In the field of engineering too, 3D software takes a set of engineering drawings and creates 2D images of the finished product, building, bridge, tower, etc. The software then allows the image to be rotated and turned around, to provide multiple views. The viewer can also zoom in to any specific part, for a closer look, and so on. The software even allows the user to make changes in the 3D view, so that corresponding changes are carried out in all the related 2D drawings, for use by the engineers.

True 3D, or an image that looks like a real set of objects with depth, so that one object moves before or behind another, when a viewer moves her head, however, is created only with the help of the hologram. The hologram works by capturing not the image of an object, as received at a sensor or set of sensors, but by capturing the wave-front of light waves that emerge from the object. If the same wave-front is then created again, there is no way any sensors, like a pair of eyes, can tell that what they see is not the real object itself. Recording the wave-front, however, is easier said than done, because the light that falls on things is a mixture of light waves that are in all stages of wave motion and there is no single wave front to capture. This problem can be overcome by illuminating the scene to be captured with laser light. While the waves of the laser are synchronised, or ‘in step’, there is still the problem of capturing a wave-front. This is overcome by bringing in two sets of light waves, those that come directly from the source laser and the waves reflected from the objects, to fall on a light-sensitive screen.

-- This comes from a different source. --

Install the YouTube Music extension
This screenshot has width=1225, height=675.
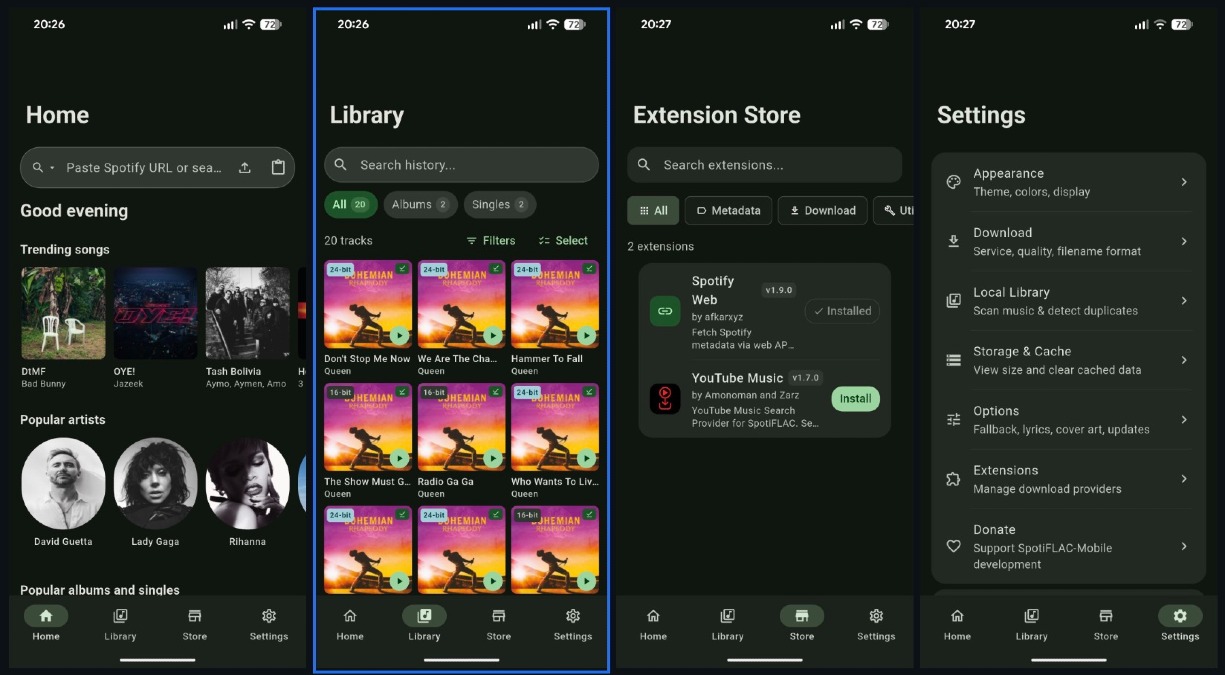855,398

There is thus the interaction of two wave-fronts that arrive at the screen. At (each different) every point on the screen, the two wave-fronts would either add, to get stronger, or cancel, to get weaker. The screen is hence covered with a pattern of dark and bright portions, like a bar-code, and this distribution captures the relationship of the illuminating light and the light that has been reflected by the objects illuminated.

Now, if this screen, with the pattern of dark and bright parts, is again illuminated by a beam from the same laser as before, the wave-front that emerges would have the same intensity distribution as the wave-front which originally spread over the screen. A person who looks at the screen would thus see, by the same, original wave-front, the same objects as before. As the pattern on the screen, and hence the wave-front, does not depend on where the viewer is located, any viewer would see the original objects as if they were physically there.

The problem, however, is that it takes time to print the pattern, which is the hologram, on the screen and it is a static pattern. To show motion, we need to create a hologram every sixteenth of a second, and then to run through the holograms at the same rate, so that the eyes see continuous motion.

Nasser and Ritesh

The breakthrough reported by the team at Arizona was to record holograms using different coloured lasers on the same polymer sheet, and to do it within two seconds. Creating a hologram every two seconds would not be fast enough to smoothly record a scene that is in motion, but it may be the start of a process by which the time taken is reduced. The succession of holograms could then be transmitted, to allow a distant viewer to experience the action as if she were personally there. This may lead to applications in telemedicine, advertising, prototyping, updatable 3D maps and entertainment, the Arizona authors say.

The Pennsylvania group created a hologram of geometric shapes using nanoparticles embedded in a flexible sheet. A sheet whose components and thickness have the same physical dimensions as the wavelength of light can mould and shape a wave-front that falls upon it. The group created a surface with gold nano-rods embedded in synthetic sheet, so that the optical properties of the layout of particles could be changed by stretching the sheet. A computer-generated hologram of a pentagon, which was created on the sheet, could then change to a square, and then to a triangle, when the sheet was stretched. The discovery suggests the possibility of holograms that could be manipulated and the electronic transmission of 3D information for display using a re-configurable hologram.